More than 100,000 children will wake up homeless this Christmas Day across Britain - the equivalent of four children for every school in the country - according to estimates from Shelter.
The charity calculated that the number of homeless children has increased by almost 15,000 in the last year alone.
It said the number of children living in temporary accommodation is at highest level since 2008, The Press Association reported.
Shelter said that with councils under pressure from the affordable housing shortage, the number of families living in B&Bs - accommodation which is often cramped and unsuitable for children - has more than trebled over the last five years.
More than 100,000 children will wake up homeless on Christmas Day across Britain
In mid-2010, around 800 families were living in B&Bs, a figure which has leapt to around 2,700, according to the charity.
Shelter's research, which looked at the experience of homeless children living in B&B and hostel accommodation, used Government figures covering England, Scotland and Wales as well as carrying out in-depth interviews.
It said its advisers are struggling to cope with demand for help from the growing number of families battling to keep a roof over their heads.
The charity, which conducted research with 20 families living in B&Bs and hostels, said families reported living in unfit and often dangerous conditions.
It heard reports of children seeing their parents being physically attacked, being exposed to drug and alcohol abuse, and having strangers enter their rooms without permission.

▸ **Dataset excerpt**
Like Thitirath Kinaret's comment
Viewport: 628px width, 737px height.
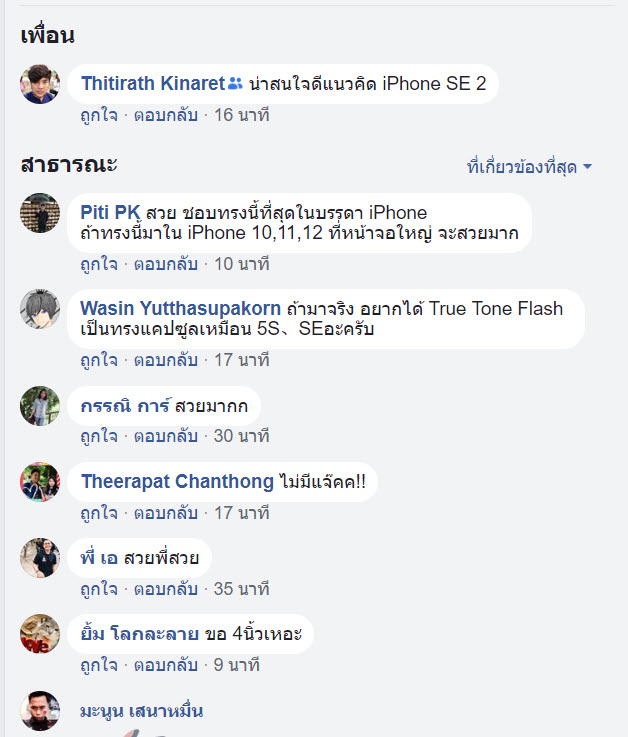tap(100, 115)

▸ **Written request**
Using the article about homeless children at Christmas, what are the answers to these?
1. By how much did the number of homeless children rise in the last year?
2. Around how many families were living in B&Bs in mid-2010?
3. With how many families did the charity conduct research?
The data above is separate material and has no connection to the article about homeless children.

▸ **Answer below**
1. By almost 15,000.
2. Around 800.
3. 20 families.